**The task:**
Within the records below is a range that opens at the line with "אביעד מוזס (280, 1489)" and closes at the line with "אבי טאוב (287, 1327)". Return that range word for word, both ends included, and only that range.
#### Data supplied ####
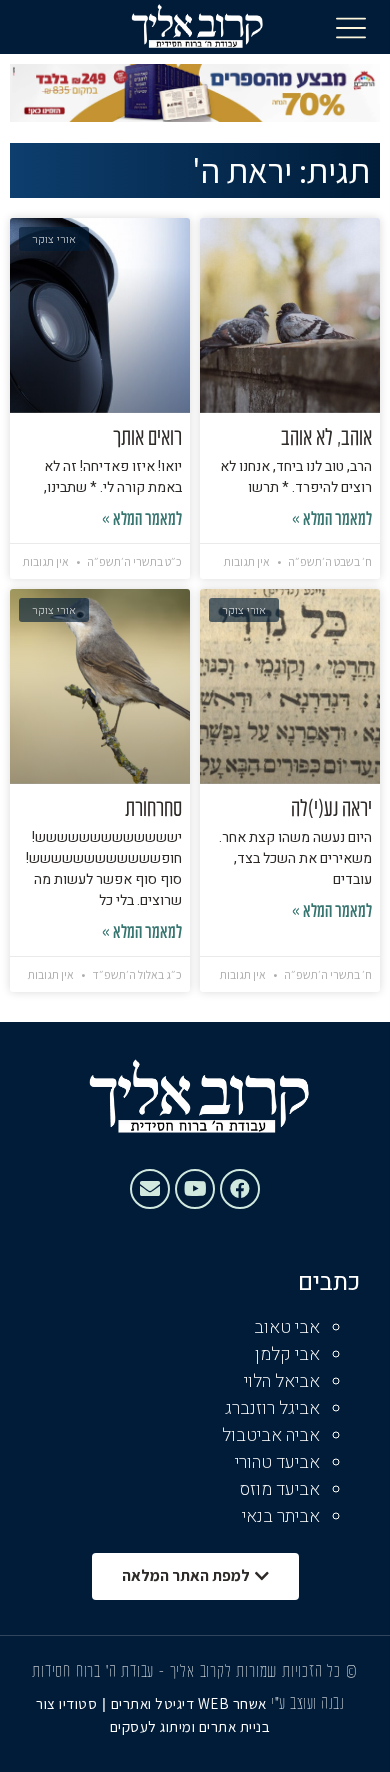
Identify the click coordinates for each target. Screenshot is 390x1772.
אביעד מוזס (280, 1489)
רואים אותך (147, 439)
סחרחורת (153, 810)
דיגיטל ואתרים (154, 1703)
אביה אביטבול (271, 1435)
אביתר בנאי (281, 1516)
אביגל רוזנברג (272, 1408)
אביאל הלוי (282, 1381)
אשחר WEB (232, 1703)
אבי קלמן (287, 1354)
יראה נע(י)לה (331, 810)
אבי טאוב (287, 1327)
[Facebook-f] (240, 1189)
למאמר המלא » (332, 520)
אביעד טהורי (277, 1462)
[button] (351, 27)
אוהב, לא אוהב (326, 439)
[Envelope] (150, 1189)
####
**Answer to the exercise:**
אביעד מוזס (280, 1489)
רואים אותך (147, 439)
סחרחורת (153, 810)
דיגיטל ואתרים (154, 1703)
אביה אביטבול (271, 1435)
אביתר בנאי (281, 1516)
אביגל רוזנברג (272, 1408)
אביאל הלוי (282, 1381)
אשחר WEB (232, 1703)
אבי קלמן (287, 1354)
יראה נע(י)לה (331, 810)
אבי טאוב (287, 1327)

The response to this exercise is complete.